“You’re not like the other girls…”
Carrie managed that feat in the late 1980s, though for the wrong reasons, when the moderately-received RSC production transferred to Broadway and swiftly became a multi-million dollar flop, lasting for just 16 previews and 5 performances.
Finally taking Stone’s advice after a long period licking their wounds, book writer Lawrence D Cohen, composer Michael Gore and lyricist Dean Pitchford – undoubtedly boosted by the show’s growing cult reputation – substantially reworked Carrie in 2012 and it is that version that is now seeing the light of day with Gary Lloyd’s production at the Southwark Playhouse – its London debut no less. Was it worth the wait? Did it deserve to flop? Does she make things fly? Does she get covered in blood?
Kind of, yes, kind of, and – spoiler alert – yes. Despite an effortful production and some strong casting choices, it is not hard to see why the show struggled. King’s story is a skilful blend of the personal and the paranormal – cloistered by a viciously overprotective mother, Carrie White unknowingly hits puberty in an unforgivingly public manner and her high school life is never the same again as menstruation leads to mentalism and more – but here, what should be visceral proves vexatious.
The tinkering with the story shifts the dynamic in weird ways: we’re invited to sympathise, a lot, with Carrie’s fundamentally religious mother which twists their journey inexplicably; the framing device of fellow student Sue being questioned after the climactic event removes another key element of antagonism; so many of the sharp edges have been removed which makes it a far less disturbing watch than it should be – when you can see it that is, several sightlines are most unforgiving in this thrust staging.

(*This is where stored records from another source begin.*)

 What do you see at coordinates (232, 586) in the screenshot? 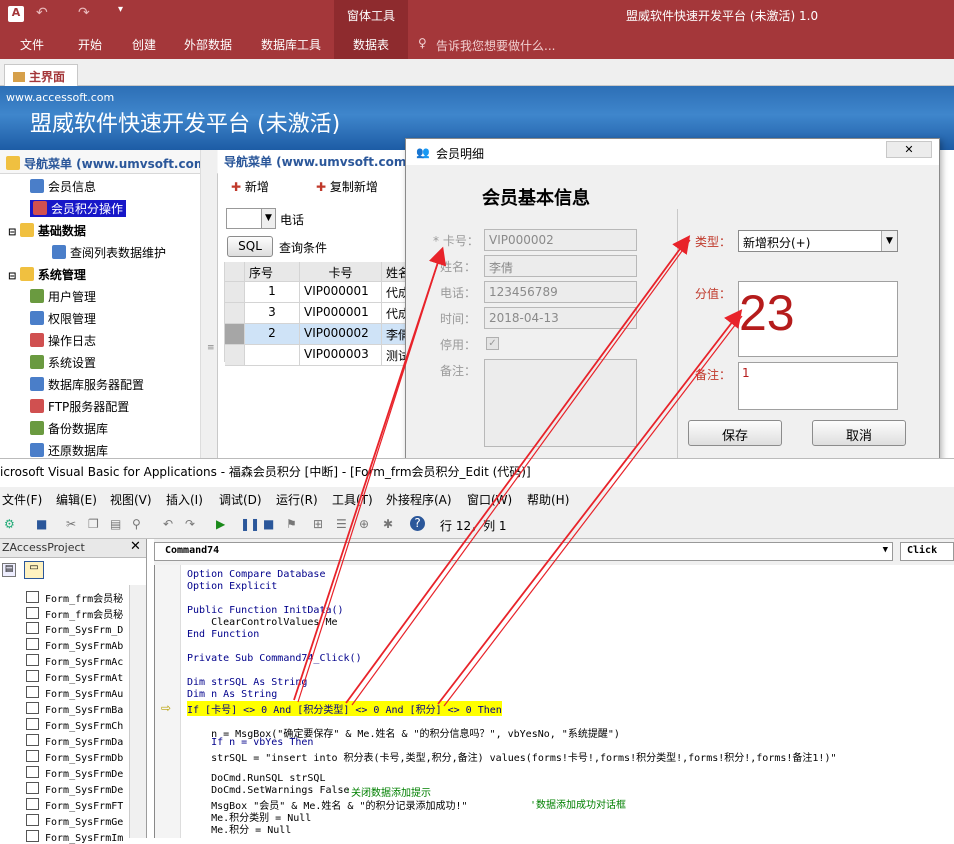
I see `code-line: Option Explicit` at bounding box center [232, 586].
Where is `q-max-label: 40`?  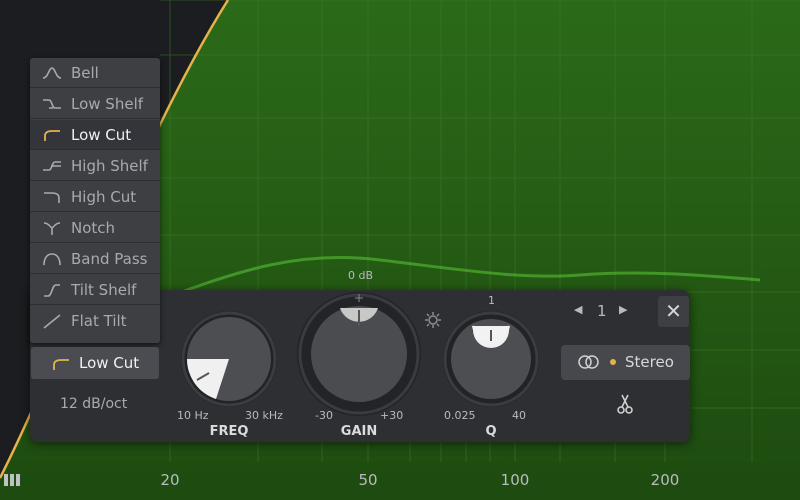 q-max-label: 40 is located at coordinates (519, 416).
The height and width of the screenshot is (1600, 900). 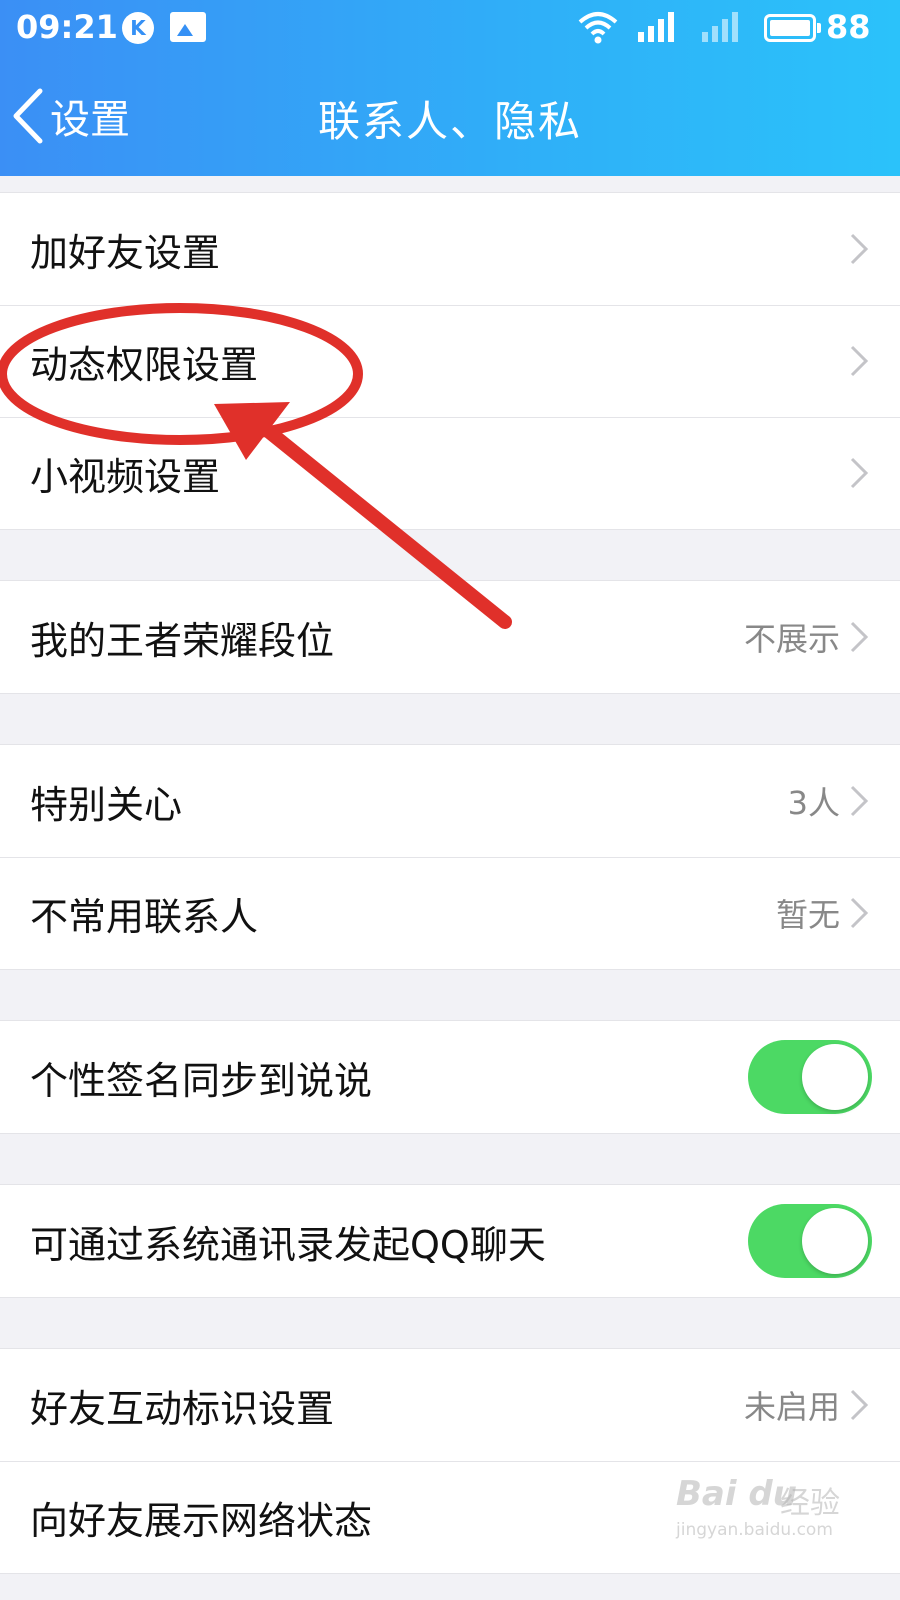 I want to click on row-label: 个性签名同步到说说, so click(x=202, y=1080).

Additionally, such an intimate space is unforgiving of special effects and they’re variable here – aspects like exploding light fixtures and the floating Jesus were good but others were as chronically wobbly as that bookcase. And the sound balance continually missed the mark, with the over-amplification of the 80s pop-rock schlock of the score muffling many a lyric (perhaps deliberately…) and the constant rumble of thunder and lightning flat out obscuring clarity for little appreciable gain.
But it is far from disastrous, due in large part to two spectacular performances in the leading roles. Evelyn Hoskins commands powerfully from the centre – her hunched-up public persona contrasting strongly with the rich voice of her private self, the duality of which we see from the start. And Kim Criswell lends her mother Margaret a near-spectral quality with her striking soprano, which deserves far better musical material than this. As with many a cult classic, I suspect Carrie’s an acquired taste.